The worldwide trade network has been widely studied through different data sets and network representations with a view to better understanding interactions among countries and products. Here we investigate international trade through the lenses of the single-layer, multiplex, and multi-layer networks. We discuss differences among the three network frameworks in terms of their relative advantages in capturing salient topological features of trade. We draw on the World Input-Output Database to build the three networks. We then uncover sources of heterogeneity in the way strength is allocated among countries and transactions by computing the strength distribution and entropy in each network. Additionally, we trace how entropy evolved, and show how the observed peaks can be associated with the onset of the global economic downturn. Findings suggest how more complex representations of trade, such as the multi-layer network, enable us to disambiguate the distinct roles of intra- and cross-industry transactions in driving the evolution of entropy at a more aggregate level.

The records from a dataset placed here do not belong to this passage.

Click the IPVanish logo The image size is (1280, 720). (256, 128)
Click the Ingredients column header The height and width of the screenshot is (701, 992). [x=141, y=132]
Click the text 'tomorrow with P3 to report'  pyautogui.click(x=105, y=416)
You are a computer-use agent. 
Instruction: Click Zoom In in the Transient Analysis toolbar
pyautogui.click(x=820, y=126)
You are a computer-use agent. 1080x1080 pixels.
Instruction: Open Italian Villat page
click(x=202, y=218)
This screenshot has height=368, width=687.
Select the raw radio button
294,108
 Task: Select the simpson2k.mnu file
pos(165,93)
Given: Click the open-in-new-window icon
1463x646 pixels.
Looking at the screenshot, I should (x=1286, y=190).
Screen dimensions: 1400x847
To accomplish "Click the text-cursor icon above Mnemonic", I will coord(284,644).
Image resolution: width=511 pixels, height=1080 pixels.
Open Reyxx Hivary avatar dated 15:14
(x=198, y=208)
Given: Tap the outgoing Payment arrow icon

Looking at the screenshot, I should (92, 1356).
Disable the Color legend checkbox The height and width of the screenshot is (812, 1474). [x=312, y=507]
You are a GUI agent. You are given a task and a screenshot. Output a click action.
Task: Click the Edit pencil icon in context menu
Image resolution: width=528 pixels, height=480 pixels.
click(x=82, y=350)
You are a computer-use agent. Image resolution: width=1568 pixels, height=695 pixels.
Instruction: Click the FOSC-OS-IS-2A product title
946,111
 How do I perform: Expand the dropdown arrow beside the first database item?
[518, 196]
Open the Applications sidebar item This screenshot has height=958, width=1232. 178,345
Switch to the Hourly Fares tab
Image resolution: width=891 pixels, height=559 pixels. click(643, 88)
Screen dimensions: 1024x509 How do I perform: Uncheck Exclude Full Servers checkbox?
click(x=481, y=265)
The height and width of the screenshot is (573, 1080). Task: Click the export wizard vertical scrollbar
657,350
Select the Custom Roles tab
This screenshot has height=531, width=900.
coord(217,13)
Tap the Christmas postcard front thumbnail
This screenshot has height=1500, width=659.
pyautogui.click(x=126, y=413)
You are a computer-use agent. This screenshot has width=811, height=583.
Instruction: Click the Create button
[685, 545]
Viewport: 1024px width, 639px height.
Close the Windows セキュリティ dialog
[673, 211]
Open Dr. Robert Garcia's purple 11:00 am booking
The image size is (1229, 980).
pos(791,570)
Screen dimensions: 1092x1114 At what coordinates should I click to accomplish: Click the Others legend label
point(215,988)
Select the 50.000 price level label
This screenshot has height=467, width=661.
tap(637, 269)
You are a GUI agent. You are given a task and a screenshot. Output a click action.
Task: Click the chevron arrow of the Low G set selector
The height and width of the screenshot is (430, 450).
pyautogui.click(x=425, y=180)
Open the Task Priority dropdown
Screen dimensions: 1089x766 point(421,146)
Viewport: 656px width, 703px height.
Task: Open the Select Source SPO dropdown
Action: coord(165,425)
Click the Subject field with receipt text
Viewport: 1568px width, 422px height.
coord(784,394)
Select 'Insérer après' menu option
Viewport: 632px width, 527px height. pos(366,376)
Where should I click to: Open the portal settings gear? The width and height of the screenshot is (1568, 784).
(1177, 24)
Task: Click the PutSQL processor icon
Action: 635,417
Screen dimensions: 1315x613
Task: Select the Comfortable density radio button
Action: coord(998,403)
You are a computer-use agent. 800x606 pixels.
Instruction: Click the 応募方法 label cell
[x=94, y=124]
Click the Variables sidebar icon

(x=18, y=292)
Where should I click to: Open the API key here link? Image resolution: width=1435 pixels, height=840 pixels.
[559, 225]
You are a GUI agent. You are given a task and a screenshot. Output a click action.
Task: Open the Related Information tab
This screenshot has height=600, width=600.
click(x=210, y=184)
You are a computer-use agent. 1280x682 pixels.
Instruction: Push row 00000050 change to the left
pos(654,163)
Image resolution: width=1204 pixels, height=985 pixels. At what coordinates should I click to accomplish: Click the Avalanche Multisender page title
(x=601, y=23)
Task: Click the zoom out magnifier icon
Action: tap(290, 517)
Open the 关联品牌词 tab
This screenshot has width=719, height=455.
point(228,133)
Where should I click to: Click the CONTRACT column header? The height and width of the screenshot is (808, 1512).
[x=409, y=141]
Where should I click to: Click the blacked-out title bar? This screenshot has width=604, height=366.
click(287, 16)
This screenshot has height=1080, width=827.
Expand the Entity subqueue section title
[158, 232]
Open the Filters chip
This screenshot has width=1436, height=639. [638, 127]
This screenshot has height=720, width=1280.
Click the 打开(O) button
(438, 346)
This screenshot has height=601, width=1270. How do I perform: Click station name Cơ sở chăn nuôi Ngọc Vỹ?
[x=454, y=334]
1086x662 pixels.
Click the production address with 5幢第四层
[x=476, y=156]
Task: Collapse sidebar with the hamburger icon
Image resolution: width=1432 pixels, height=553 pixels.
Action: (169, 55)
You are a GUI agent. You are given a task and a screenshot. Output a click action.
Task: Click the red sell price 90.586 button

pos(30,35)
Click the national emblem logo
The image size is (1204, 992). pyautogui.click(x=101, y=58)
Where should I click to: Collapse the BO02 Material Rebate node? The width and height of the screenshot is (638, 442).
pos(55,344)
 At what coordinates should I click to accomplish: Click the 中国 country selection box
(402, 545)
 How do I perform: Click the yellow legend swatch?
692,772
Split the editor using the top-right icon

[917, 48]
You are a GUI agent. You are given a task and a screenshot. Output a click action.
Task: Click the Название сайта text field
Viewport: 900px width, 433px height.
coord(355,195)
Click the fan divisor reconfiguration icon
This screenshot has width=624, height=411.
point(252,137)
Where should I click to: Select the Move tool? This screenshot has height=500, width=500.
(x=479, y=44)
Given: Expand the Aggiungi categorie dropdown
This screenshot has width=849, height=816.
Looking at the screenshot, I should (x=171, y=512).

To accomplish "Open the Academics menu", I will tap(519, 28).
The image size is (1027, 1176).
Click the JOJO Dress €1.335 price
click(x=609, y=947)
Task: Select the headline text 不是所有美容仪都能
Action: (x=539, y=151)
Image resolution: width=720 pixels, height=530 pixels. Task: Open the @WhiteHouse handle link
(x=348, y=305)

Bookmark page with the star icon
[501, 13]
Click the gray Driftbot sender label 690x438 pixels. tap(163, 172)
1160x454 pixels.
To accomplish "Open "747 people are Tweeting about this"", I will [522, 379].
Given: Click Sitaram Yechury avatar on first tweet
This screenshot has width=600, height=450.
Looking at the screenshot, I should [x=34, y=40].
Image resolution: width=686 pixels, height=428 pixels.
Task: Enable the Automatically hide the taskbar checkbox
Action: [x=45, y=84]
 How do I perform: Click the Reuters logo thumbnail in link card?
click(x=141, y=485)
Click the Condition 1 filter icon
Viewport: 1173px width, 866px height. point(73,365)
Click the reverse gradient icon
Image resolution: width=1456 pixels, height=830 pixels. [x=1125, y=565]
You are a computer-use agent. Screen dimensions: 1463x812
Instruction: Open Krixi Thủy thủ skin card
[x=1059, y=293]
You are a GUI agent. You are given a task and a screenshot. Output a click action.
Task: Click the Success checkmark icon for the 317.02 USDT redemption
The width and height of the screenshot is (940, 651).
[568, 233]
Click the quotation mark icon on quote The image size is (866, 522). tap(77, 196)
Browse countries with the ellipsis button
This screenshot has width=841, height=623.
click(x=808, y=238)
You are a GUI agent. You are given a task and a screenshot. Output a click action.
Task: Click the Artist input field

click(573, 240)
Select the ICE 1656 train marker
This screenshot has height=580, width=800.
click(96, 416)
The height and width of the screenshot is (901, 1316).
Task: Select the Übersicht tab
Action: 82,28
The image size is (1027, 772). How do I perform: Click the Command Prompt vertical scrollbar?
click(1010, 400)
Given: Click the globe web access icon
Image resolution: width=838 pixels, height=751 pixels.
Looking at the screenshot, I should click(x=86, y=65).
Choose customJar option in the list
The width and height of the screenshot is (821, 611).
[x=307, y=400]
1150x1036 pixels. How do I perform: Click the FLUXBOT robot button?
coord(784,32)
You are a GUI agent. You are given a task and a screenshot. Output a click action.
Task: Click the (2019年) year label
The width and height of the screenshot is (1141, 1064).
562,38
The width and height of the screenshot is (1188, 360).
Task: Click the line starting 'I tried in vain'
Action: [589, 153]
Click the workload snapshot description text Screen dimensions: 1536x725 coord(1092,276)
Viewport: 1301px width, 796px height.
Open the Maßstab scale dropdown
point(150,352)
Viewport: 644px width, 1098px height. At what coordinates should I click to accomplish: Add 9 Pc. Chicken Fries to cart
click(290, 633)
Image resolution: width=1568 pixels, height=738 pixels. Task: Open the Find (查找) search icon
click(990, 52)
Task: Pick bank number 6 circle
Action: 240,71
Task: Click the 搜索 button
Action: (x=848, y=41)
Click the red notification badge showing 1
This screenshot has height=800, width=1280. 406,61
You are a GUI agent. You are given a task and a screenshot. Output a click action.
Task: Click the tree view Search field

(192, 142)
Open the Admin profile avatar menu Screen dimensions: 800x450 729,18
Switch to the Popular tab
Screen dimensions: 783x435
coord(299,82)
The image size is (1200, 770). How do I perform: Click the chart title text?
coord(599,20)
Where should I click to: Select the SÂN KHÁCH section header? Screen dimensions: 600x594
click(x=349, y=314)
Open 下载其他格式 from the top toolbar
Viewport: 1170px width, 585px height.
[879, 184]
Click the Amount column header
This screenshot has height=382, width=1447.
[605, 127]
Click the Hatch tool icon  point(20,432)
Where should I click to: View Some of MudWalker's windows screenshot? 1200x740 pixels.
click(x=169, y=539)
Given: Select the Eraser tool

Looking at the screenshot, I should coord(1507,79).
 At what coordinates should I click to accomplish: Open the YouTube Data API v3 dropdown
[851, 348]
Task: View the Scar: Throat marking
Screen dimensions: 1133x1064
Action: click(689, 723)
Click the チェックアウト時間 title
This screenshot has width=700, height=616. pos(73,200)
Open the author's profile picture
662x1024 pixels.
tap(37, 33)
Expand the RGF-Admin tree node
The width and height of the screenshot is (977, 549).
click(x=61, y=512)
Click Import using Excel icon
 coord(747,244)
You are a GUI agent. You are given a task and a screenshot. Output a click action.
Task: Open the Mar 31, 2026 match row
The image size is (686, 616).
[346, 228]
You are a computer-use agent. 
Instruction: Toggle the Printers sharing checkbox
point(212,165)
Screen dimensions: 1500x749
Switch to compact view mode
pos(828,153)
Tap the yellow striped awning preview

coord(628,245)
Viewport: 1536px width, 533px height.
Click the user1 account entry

We discuss our results and the implications of our comparative analysis of networks for research on international trade and other empirical domains across the natural and social sciences.

Suggested Citation

  • Luiz G. A. Alves & Giuseppe Mangioni & Francisco A. Rodrigues & Pietro Panzarasa & Yamir Moreno, 2018. "Unfolding the complexity of the global value chain: Strengths and entropy in the single-layer, multiplex, and multi-layer international trade networks," Papers 1809.07407, arXiv.org, revised Dec 2018.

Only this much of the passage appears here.